Exercise aim. Render the lines below as a Markdown table with two columns, Row and Line. Number each line in order and omit the blank ones.

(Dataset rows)
--- start ---

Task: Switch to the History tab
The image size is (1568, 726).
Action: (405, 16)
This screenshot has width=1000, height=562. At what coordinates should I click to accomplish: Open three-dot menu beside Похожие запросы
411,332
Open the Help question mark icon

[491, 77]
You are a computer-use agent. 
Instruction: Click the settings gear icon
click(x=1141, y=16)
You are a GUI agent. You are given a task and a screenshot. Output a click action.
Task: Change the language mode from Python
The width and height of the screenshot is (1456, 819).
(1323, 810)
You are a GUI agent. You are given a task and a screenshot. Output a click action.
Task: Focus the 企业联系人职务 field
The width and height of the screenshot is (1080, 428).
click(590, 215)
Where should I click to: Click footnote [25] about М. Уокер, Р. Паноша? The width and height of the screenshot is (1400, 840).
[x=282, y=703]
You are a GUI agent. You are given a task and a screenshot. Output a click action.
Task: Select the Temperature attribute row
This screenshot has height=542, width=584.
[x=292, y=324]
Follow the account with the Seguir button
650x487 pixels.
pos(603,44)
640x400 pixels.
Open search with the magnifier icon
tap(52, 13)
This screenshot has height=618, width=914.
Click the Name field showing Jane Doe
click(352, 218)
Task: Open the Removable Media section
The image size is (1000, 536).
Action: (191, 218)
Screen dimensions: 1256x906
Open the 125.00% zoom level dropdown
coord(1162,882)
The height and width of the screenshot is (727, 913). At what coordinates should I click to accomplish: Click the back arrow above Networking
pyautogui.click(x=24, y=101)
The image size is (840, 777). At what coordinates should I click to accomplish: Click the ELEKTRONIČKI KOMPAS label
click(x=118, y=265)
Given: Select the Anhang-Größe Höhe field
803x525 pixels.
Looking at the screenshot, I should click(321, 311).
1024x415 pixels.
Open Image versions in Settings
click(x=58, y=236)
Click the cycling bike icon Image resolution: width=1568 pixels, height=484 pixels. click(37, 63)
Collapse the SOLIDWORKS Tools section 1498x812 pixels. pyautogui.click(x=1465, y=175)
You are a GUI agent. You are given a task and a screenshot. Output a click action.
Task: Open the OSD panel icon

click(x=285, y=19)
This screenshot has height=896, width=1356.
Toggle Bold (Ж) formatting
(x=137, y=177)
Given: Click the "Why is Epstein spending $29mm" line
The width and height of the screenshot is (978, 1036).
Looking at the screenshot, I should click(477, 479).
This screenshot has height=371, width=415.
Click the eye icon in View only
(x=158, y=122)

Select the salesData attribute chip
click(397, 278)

--- end ---

Exercise result.
| Row | Line |
|---|---|
| 1 | Task: Switch to the History tab |
| 2 | The image size is (1568, 726). |
| 3 | Action: (405, 16) |
| 4 | This screenshot has width=1000, height=562. At what coordinates should I click to accomplish: Open three-dot menu beside Похожие запросы |
| 5 | 411,332 |
| 6 | Open the Help question mark icon |
| 7 | [491, 77] |
| 8 | You are a computer-use agent.  |
| 9 | Instruction: Click the settings gear icon |
| 10 | click(x=1141, y=16) |
| 11 | You are a GUI agent. You are given a task and a screenshot. Output a click action. |
| 12 | Task: Change the language mode from Python |
| 13 | The width and height of the screenshot is (1456, 819). |
| 14 | (1323, 810) |
| 15 | You are a GUI agent. You are given a task and a screenshot. Output a click action. |
| 16 | Task: Focus the 企业联系人职务 field |
| 17 | The width and height of the screenshot is (1080, 428). |
| 18 | click(590, 215) |
| 19 | Where should I click to: Click footnote [25] about М. Уокер, Р. Паноша? The width and height of the screenshot is (1400, 840). |
| 20 | [x=282, y=703] |
| 21 | You are a GUI agent. You are given a task and a screenshot. Output a click action. |
| 22 | Task: Select the Temperature attribute row |
| 23 | This screenshot has height=542, width=584. |
| 24 | [x=292, y=324] |
| 25 | Follow the account with the Seguir button |
| 26 | 650x487 pixels. |
| 27 | pos(603,44) |
| 28 | 640x400 pixels. |
| 29 | Open search with the magnifier icon |
| 30 | tap(52, 13) |
| 31 | This screenshot has height=618, width=914. |
| 32 | Click the Name field showing Jane Doe |
| 33 | click(352, 218) |
| 34 | Task: Open the Removable Media section |
| 35 | The image size is (1000, 536). |
| 36 | Action: (191, 218) |
| 37 | Screen dimensions: 1256x906 |
| 38 | Open the 125.00% zoom level dropdown |
| 39 | coord(1162,882) |
| 40 | The height and width of the screenshot is (727, 913). At what coordinates should I click to accomplish: Click the back arrow above Networking |
| 41 | pyautogui.click(x=24, y=101) |
| 42 | The image size is (840, 777). At what coordinates should I click to accomplish: Click the ELEKTRONIČKI KOMPAS label |
| 43 | click(x=118, y=265) |
| 44 | Given: Select the Anhang-Größe Höhe field |
| 45 | 803x525 pixels. |
| 46 | Looking at the screenshot, I should click(321, 311). |
| 47 | 1024x415 pixels. |
| 48 | Open Image versions in Settings |
| 49 | click(x=58, y=236) |
| 50 | Click the cycling bike icon Image resolution: width=1568 pixels, height=484 pixels. click(37, 63) |
| 51 | Collapse the SOLIDWORKS Tools section 1498x812 pixels. pyautogui.click(x=1465, y=175) |
| 52 | You are a GUI agent. You are given a task and a screenshot. Output a click action. |
| 53 | Task: Open the OSD panel icon |
| 54 | click(x=285, y=19) |
| 55 | This screenshot has height=896, width=1356. |
| 56 | Toggle Bold (Ж) formatting |
| 57 | (x=137, y=177) |
| 58 | Given: Click the "Why is Epstein spending $29mm" line |
| 59 | The width and height of the screenshot is (978, 1036). |
| 60 | Looking at the screenshot, I should click(477, 479). |
| 61 | This screenshot has height=371, width=415. |
| 62 | Click the eye icon in View only |
| 63 | (x=158, y=122) |
| 64 | Select the salesData attribute chip |
| 65 | click(397, 278) |